At £9,360 a year with an added £900 deposit, all applicants must also live within 400 metres of the prime spots to get hold of the 10.5 square metre area. This is despite many luxury cars being longer than the pricy parking space, which is advertised by Harrods Estates. Just 4.2m long, a Lamborghini Aventador, at 4.9m, Bentley Flying Spur, at 5.3m, Range Rover, at 5m and even a BMW 5 series, at 5m, will be sticking out by as much as a full metre.

Elsewhere in the capital, in Hammersmith and Fulham, West London, a single space outside a house is fetching as much as £585 a month. And in upmarket Camden, North West London, a National Trust property – Fenton House – is offering spaces within their grounds for £600 a month.

The ex-Merchant’s house – which was bequeathed to the charity in 1952 – is flogging four spots in walking distance of Hampstead tube station. The advert claims they: ‘would suit perfectly for a neighbouring business with parking needs for the staff or local residents in need of safe and secure parking.’

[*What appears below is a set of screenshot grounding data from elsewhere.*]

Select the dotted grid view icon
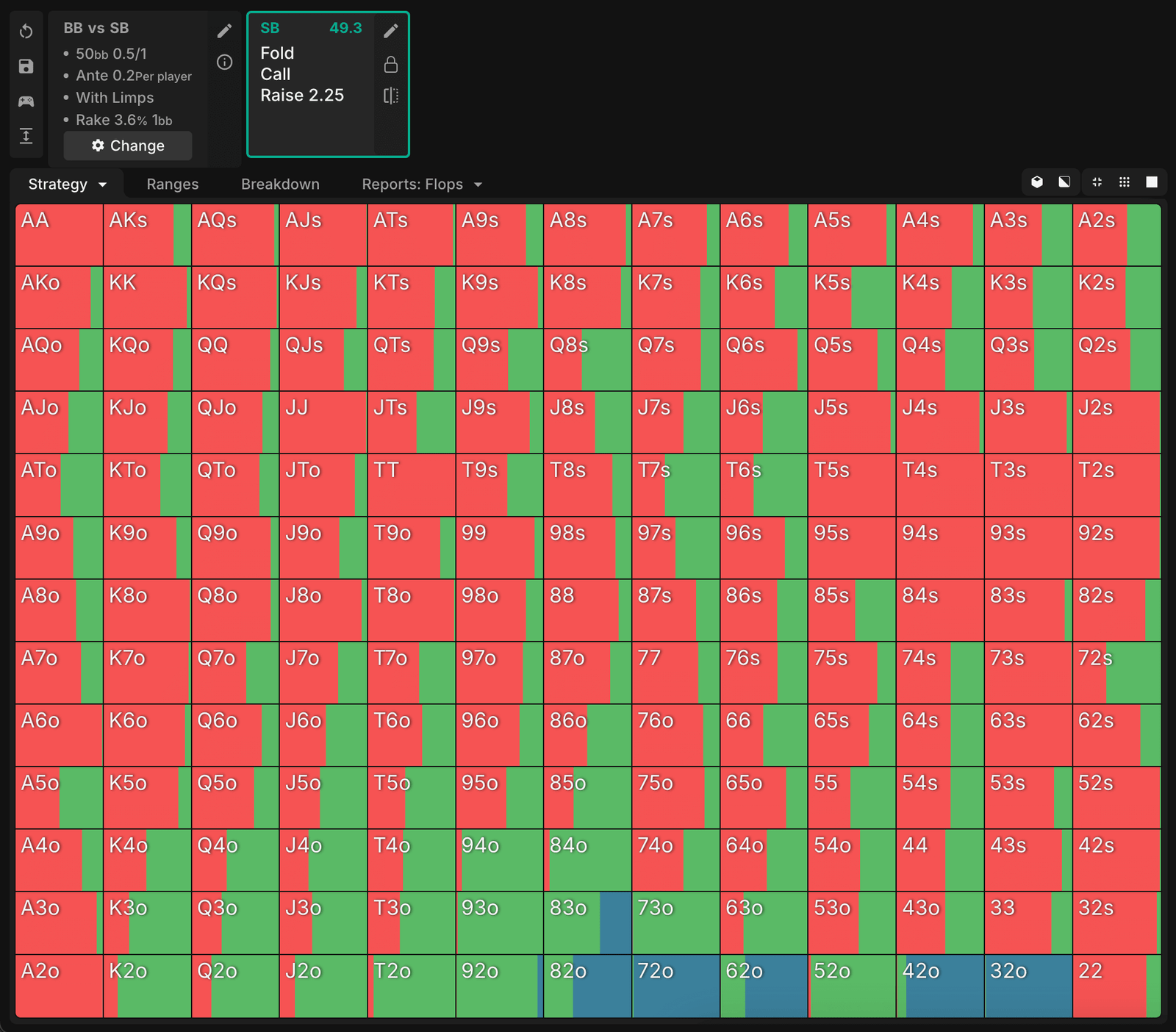The image size is (1176, 1032). [1125, 182]
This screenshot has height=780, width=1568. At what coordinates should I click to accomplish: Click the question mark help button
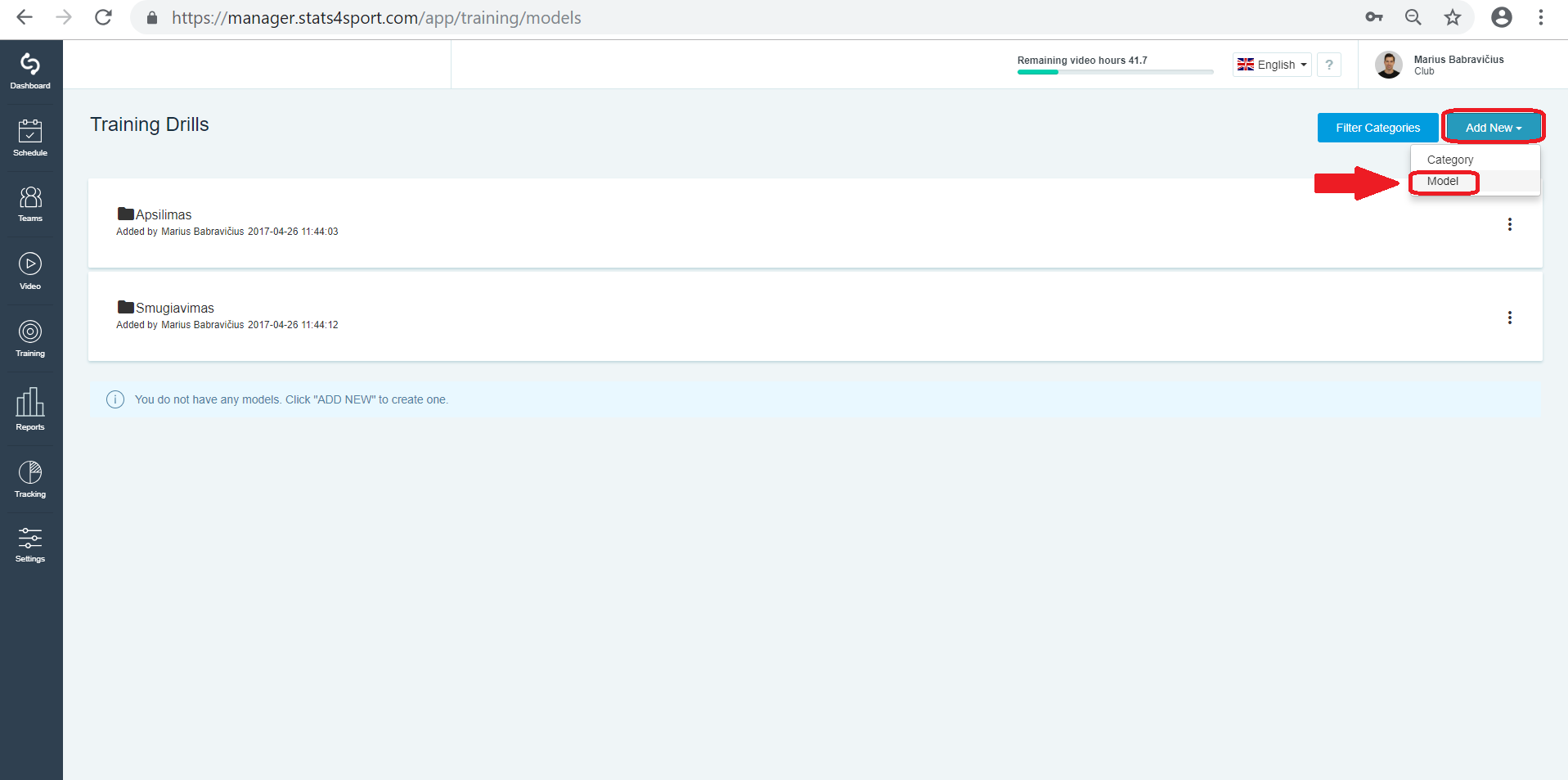point(1329,65)
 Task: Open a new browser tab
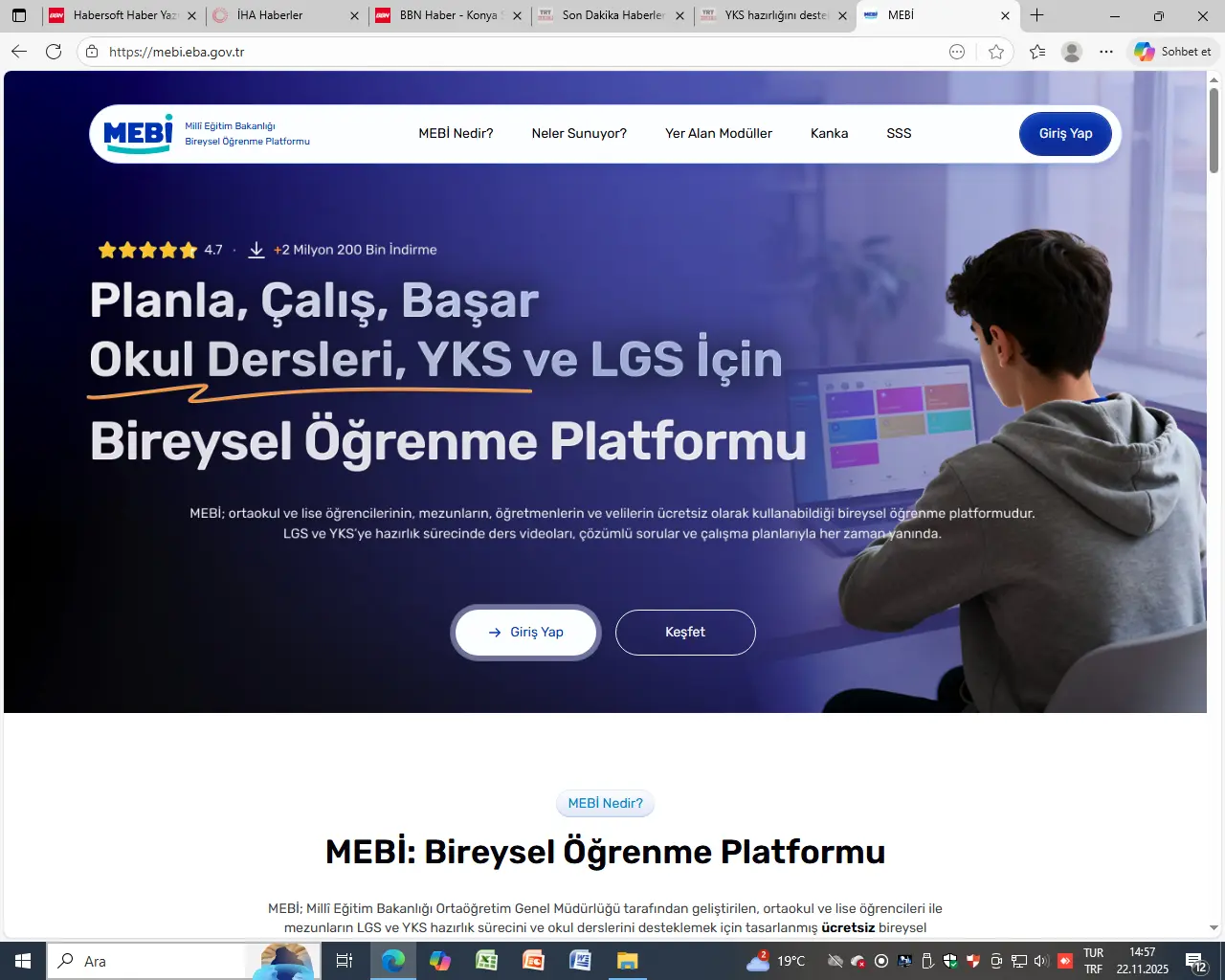point(1037,15)
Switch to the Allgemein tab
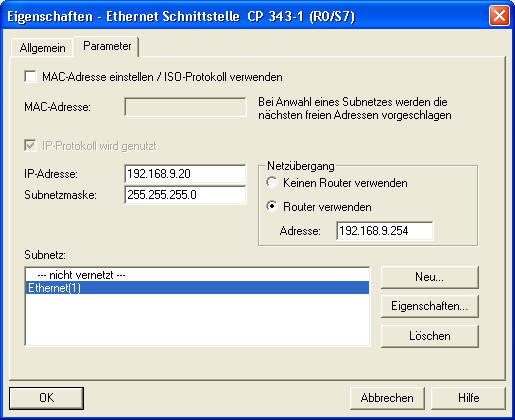Screen dimensions: 515x420 click(x=42, y=48)
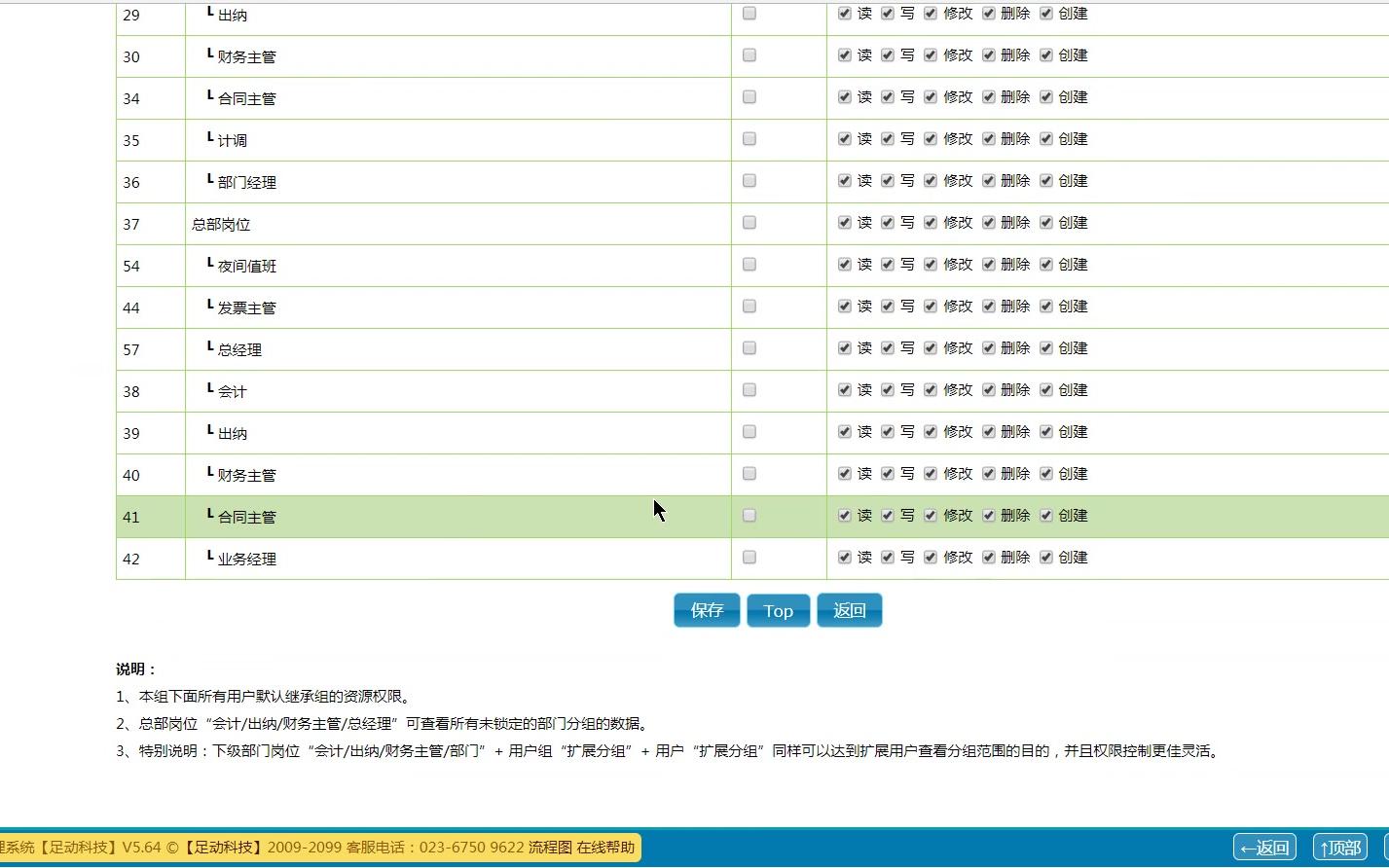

For permanent spaces, wealthy city-slickers fork out as much as £250,000 for a spot in the City of Westminster – close to the Houses of Parliament. Close to Harrods, the extra-large secure plots have 24-hour security and CCTV – with supercars and plush SUVs pictured in their advert.

A double garage space can fetch a stunning £750,000, while, in nearby Kensington, you can rent a four-car garage for £6,500 a month. A second spot is available to buy in a small garage close to Hammersmith tube station for £200,000.

In Kensington, a small space in a private car park can fetch £190,000. While ridiculous spots – where cars are pictured barely squeezing into allocated spaces – still fetch as much as £70,000. London was revealed as the hardest place for youngsters to get on the property ladder in a survey earlier this week.

The property website Rightmove looked at average asking prices for typical first-time buyer homes with a maximum of two bedrooms in 60 major urban locations. The research made several assumptions, including that first-time buyers had a 10 per cent deposit and would be paying back their mortgage over 25 years.

Within the capital, the average monthly mortgage payment for a first-time buyer was put at £2,533.  Meanwhile, the average asking price for a typical first-time-buyer property in the cheapest city – Bradford – is £104,643, which could lead to monthly mortgage payments of about £521. 

And even the second most expensive city, St Albans, had average monthly mortgage payments calculated at £1,958 – nearly £600 less than in London Alarming figures revealed in January lay bare the scale of Britain’s looming mortgage crunch, amid fears that a generation will be locked out of the housing market and those living in London will need to save for more than 15 years to get on the ladder.

It found that the typical first-time buyer now spends almost two-fifths of their income on their mortgage, close to levels last seen at the start of the financial crisis. New homeowner typically puts 39 per cent of their monthly earnings towards their mortgage payments, up from an average of 29 per cent in the last decade. 

The last time home loan payments made up such a large chunk of household budgets was in 2007 when mortgage spending typically made up 45 per cent of income. London has the greatest gap between the most and least affordable local authorities in the country, the report by the Nationwide Building Society found. The borough of Westminster is the least affordable authority relative to earnings in the UK, Nationwide found, where the typical first-time buyer home costs 15.6 times the average income in the area.